§ Exercise requirements
Output every line of the material below as a Markdown table with two columns, Row and Line, numbering the rows and leaving out blank lines.

Recorded data:
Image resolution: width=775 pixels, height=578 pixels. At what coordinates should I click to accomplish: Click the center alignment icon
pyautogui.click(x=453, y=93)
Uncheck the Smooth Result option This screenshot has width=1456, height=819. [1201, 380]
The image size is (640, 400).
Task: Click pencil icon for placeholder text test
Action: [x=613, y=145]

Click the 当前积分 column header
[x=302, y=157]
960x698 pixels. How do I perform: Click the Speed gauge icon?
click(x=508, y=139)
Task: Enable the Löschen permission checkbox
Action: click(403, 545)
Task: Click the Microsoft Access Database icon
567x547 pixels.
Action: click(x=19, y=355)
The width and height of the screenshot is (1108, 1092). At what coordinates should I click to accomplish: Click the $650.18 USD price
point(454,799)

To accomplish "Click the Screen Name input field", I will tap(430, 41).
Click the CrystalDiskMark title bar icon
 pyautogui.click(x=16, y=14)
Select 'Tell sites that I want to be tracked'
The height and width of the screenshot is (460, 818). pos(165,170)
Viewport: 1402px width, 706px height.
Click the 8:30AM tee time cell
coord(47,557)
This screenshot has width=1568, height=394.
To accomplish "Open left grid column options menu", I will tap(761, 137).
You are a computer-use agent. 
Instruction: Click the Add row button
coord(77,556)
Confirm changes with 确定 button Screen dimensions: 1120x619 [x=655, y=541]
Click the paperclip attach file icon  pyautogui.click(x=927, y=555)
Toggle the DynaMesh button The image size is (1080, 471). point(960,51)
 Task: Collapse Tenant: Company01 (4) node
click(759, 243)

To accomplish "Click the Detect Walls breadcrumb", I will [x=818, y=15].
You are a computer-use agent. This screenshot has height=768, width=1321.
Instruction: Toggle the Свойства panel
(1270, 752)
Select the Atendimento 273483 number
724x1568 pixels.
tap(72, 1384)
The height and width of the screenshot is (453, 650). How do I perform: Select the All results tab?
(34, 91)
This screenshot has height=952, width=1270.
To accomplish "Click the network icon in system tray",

§ Response to the exercise
| Row | Line |
|---|---|
| 1 | Image resolution: width=775 pixels, height=578 pixels. At what coordinates should I click to accomplish: Click the center alignment icon |
| 2 | pyautogui.click(x=453, y=93) |
| 3 | Uncheck the Smooth Result option This screenshot has width=1456, height=819. [1201, 380] |
| 4 | The image size is (640, 400). |
| 5 | Task: Click pencil icon for placeholder text test |
| 6 | Action: [x=613, y=145] |
| 7 | Click the 当前积分 column header |
| 8 | [x=302, y=157] |
| 9 | 960x698 pixels. How do I perform: Click the Speed gauge icon? |
| 10 | click(x=508, y=139) |
| 11 | Task: Enable the Löschen permission checkbox |
| 12 | Action: click(403, 545) |
| 13 | Task: Click the Microsoft Access Database icon |
| 14 | 567x547 pixels. |
| 15 | Action: click(x=19, y=355) |
| 16 | The width and height of the screenshot is (1108, 1092). At what coordinates should I click to accomplish: Click the $650.18 USD price |
| 17 | point(454,799) |
| 18 | To accomplish "Click the Screen Name input field", I will tap(430, 41). |
| 19 | Click the CrystalDiskMark title bar icon |
| 20 |  pyautogui.click(x=16, y=14) |
| 21 | Select 'Tell sites that I want to be tracked' |
| 22 | The height and width of the screenshot is (460, 818). pos(165,170) |
| 23 | Viewport: 1402px width, 706px height. |
| 24 | Click the 8:30AM tee time cell |
| 25 | coord(47,557) |
| 26 | This screenshot has width=1568, height=394. |
| 27 | To accomplish "Open left grid column options menu", I will tap(761, 137). |
| 28 | You are a computer-use agent.  |
| 29 | Instruction: Click the Add row button |
| 30 | coord(77,556) |
| 31 | Confirm changes with 确定 button Screen dimensions: 1120x619 [x=655, y=541] |
| 32 | Click the paperclip attach file icon  pyautogui.click(x=927, y=555) |
| 33 | Toggle the DynaMesh button The image size is (1080, 471). point(960,51) |
| 34 |  Task: Collapse Tenant: Company01 (4) node |
| 35 | click(759, 243) |
| 36 | To accomplish "Click the Detect Walls breadcrumb", I will [x=818, y=15]. |
| 37 | You are a computer-use agent. This screenshot has height=768, width=1321. |
| 38 | Instruction: Toggle the Свойства panel |
| 39 | (1270, 752) |
| 40 | Select the Atendimento 273483 number |
| 41 | 724x1568 pixels. |
| 42 | tap(72, 1384) |
| 43 | The height and width of the screenshot is (453, 650). How do I perform: Select the All results tab? |
| 44 | (34, 91) |
| 45 | This screenshot has height=952, width=1270. |
| 46 | To accomplish "Click the network icon in system tray", |